O encontro com o gráfico surpreendera-a. Saíra recentemente de uma relação e ainda não se encontrava preparada para uma nova. Relacionara-se com algumas pessoas, das mais diversas profissões, mas não se recordava de alguma delas ser gráfica. Poderia estar a esquecer-se de alguém, mas achava que não. Daí a surpresa com o encontro.
Chegou a pensar em recusar, tal o receio, mas o desejo foi mais forte. Insegura, a princípio, mas disposta a seguir em frente, olhou para o gráfico e sondou-o. O que quereria ele e até onde estaria disposto a ir, agora que estavam um perante o outro, apenas com pequenas barreiras a interporem-se?
Quem passou por isto sabe como são fortes as resistências e as cautelas, e o seu caso não era diferente. Mesmo assim, estava disposta a arriscar.
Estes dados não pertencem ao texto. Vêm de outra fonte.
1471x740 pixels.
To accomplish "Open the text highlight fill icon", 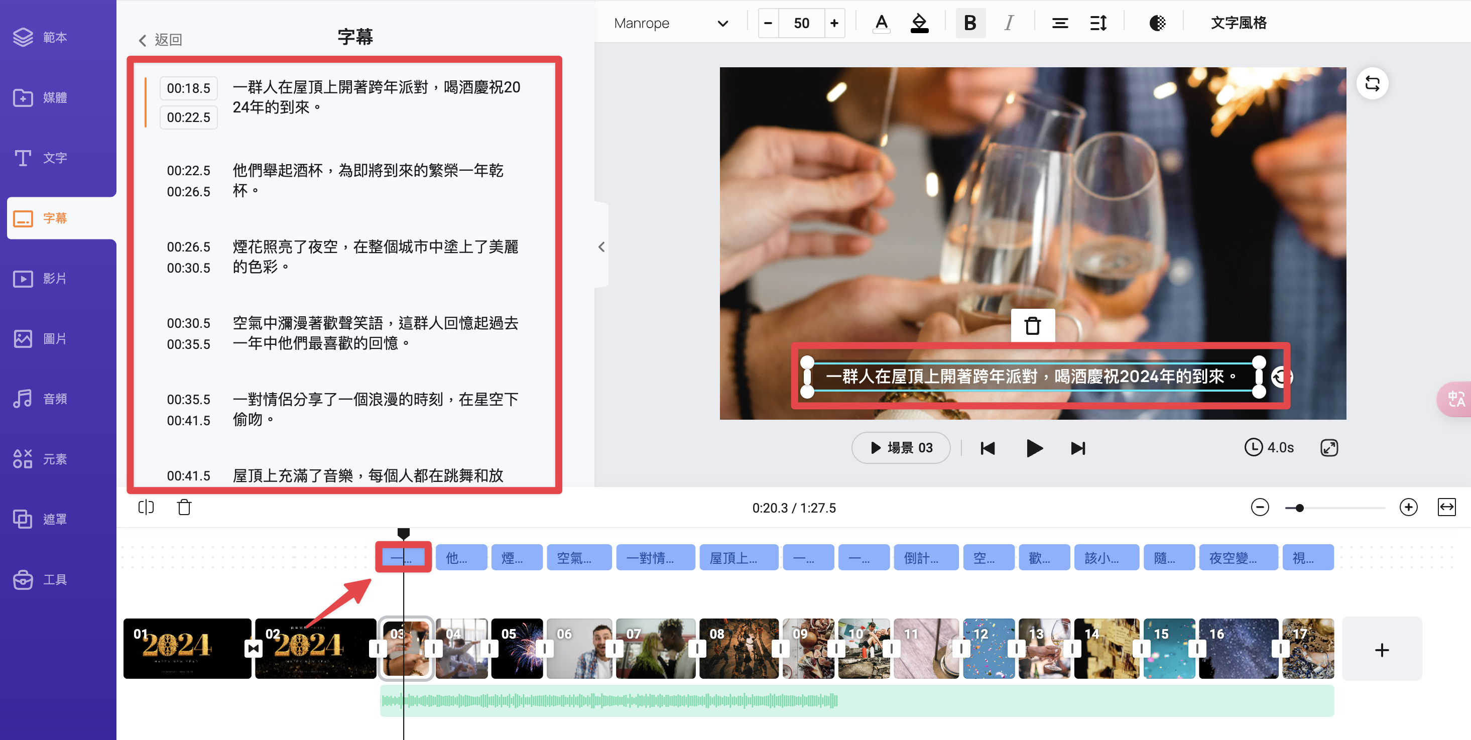I will [919, 23].
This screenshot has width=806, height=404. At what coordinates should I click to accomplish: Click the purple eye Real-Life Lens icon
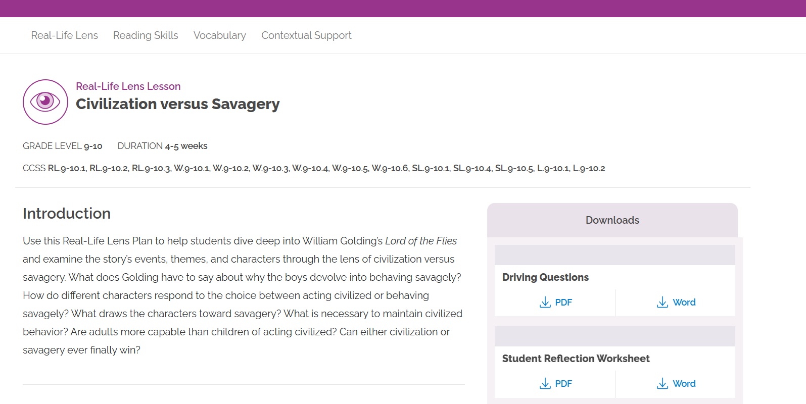point(45,102)
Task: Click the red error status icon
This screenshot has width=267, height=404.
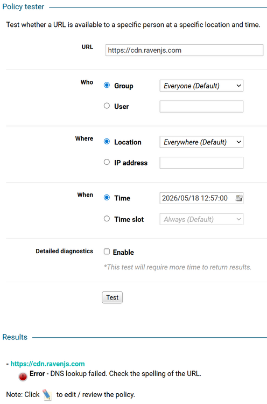Action: click(x=23, y=377)
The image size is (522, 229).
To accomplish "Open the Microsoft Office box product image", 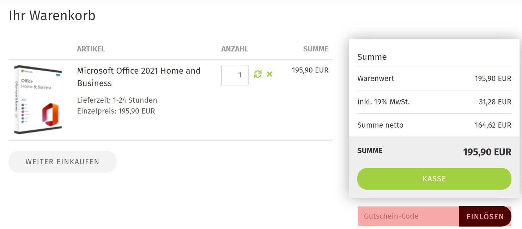I will (38, 100).
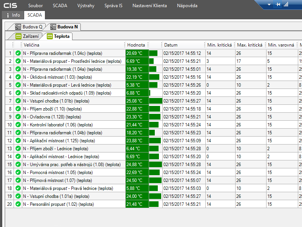The height and width of the screenshot is (227, 302).
Task: Switch to the Info tab
Action: (x=13, y=15)
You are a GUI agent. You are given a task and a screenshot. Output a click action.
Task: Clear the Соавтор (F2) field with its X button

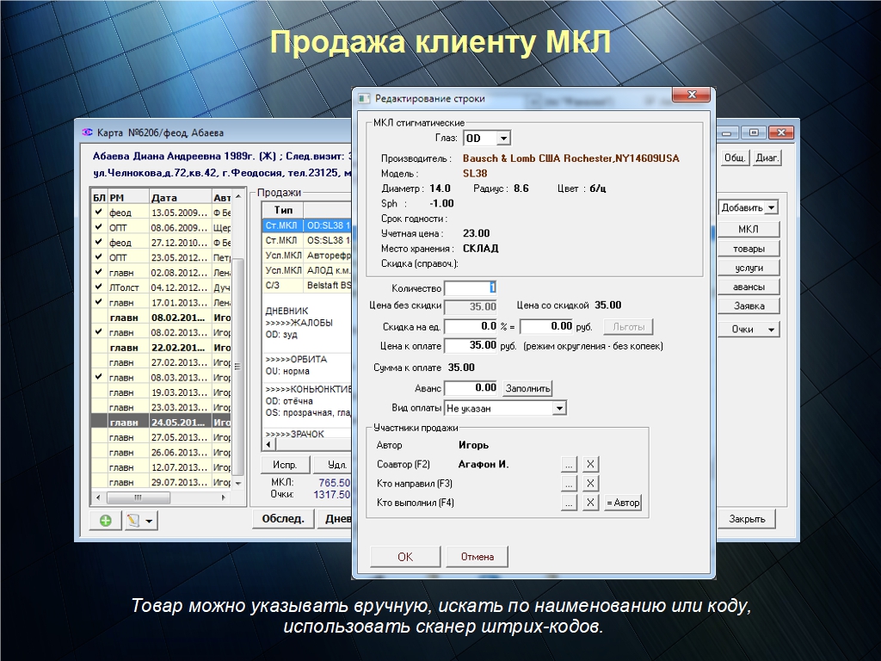pos(590,464)
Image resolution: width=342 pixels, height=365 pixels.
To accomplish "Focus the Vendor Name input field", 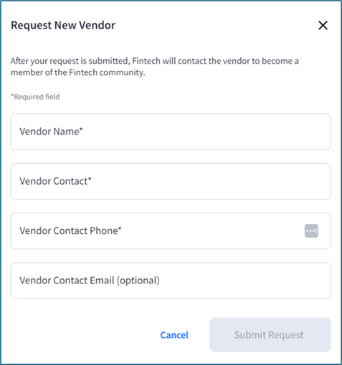I will [x=171, y=132].
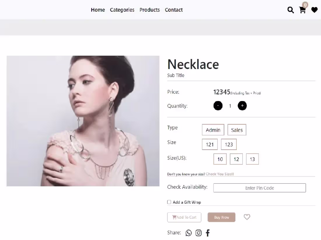
Task: Increase quantity with the plus button
Action: click(242, 106)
A resposta não ocorreu logo que quereria, vá lá saber-se porquê. Mesmo assim, quando a conheceu a sua face abriu-se num sorriso, cada vez mais radioso.
Os receios tinham sido infundados e do outro lado encontrava-se decerto um cavalheiro, concluiria prazenteira.
Para quem duvidasse, a resposta estava agora ali, atestada pelo gráfico, clara e optimista: no Índice de Felicidade ocupava um lugar acima da média. Oh yeah!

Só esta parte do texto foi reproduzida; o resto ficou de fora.